O estudo, publicado na revista científica npj Precision Oncology, mostrou que a melitina atua bloqueando os receptores de crescimento celular EGFR e HER2, essenciais para a sobrevivência das células cancerosas. Em até 20 minutos, as vias de sinalização envolvidas no crescimento tumoral, como a PI3K/Akt, já estavam interrompidas — e a destruição completa das células tumorais ocorreu em até uma hora.

Uma versão modificada da substância, contendo a sequência de aminoácidos RGD — que aumenta a aderência a células cancerígenas — demonstrou ainda mais precisão, atingindo os tumores com maior eficácia e mantendo as células normais intactas.

Os testes também avançaram para modelos animais.

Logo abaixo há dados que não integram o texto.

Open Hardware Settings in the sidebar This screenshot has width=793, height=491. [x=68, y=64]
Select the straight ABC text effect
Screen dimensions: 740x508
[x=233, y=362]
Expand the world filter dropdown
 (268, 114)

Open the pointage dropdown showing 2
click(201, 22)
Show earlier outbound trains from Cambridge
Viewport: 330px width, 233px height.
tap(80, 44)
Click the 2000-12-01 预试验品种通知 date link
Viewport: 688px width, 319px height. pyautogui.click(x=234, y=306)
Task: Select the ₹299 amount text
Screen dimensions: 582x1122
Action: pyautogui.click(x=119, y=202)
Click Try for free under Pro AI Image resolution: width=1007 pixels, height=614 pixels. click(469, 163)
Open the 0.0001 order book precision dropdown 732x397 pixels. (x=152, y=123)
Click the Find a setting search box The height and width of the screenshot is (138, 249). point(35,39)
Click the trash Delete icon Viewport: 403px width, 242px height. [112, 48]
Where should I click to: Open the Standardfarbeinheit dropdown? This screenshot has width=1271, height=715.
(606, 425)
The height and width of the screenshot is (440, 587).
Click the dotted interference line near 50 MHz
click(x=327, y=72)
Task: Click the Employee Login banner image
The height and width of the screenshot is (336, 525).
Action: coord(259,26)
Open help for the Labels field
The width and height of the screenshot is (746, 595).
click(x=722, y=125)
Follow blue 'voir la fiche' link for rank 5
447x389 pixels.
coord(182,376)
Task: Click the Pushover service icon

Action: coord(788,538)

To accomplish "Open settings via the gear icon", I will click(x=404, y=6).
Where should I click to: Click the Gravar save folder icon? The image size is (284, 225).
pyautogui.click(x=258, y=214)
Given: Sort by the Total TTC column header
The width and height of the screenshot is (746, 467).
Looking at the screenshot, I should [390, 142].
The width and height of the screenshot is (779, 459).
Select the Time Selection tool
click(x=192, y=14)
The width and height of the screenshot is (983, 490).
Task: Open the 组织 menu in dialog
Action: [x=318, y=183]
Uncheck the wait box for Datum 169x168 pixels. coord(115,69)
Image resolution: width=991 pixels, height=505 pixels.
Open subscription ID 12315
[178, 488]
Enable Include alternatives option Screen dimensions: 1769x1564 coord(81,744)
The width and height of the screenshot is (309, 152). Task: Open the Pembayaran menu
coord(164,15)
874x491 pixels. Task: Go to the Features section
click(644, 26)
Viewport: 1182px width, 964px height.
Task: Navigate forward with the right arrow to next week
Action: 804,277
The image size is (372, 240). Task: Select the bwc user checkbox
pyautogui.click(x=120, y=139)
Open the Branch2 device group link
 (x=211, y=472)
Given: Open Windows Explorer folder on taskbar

Em camundongos, a combinação da melitina com o quimioterápico docetaxel resultou em uma redução significativa do crescimento dos tumores.

De compostos naturais à inovação médica

A descoberta reforça a tradição de uso medicinal de substâncias naturais, como os venenos de origem animal. Assim como a ipeca foi usada na medicina desde o século XVII, a melitina agora se destaca como um potencial tratamento biotecnológico, promissor por sua alta seletividade, rapidez de ação e custo acessível — o que pode beneficiar especialmente pacientes em regiões mais isoladas ou com acesso limitado à saúde.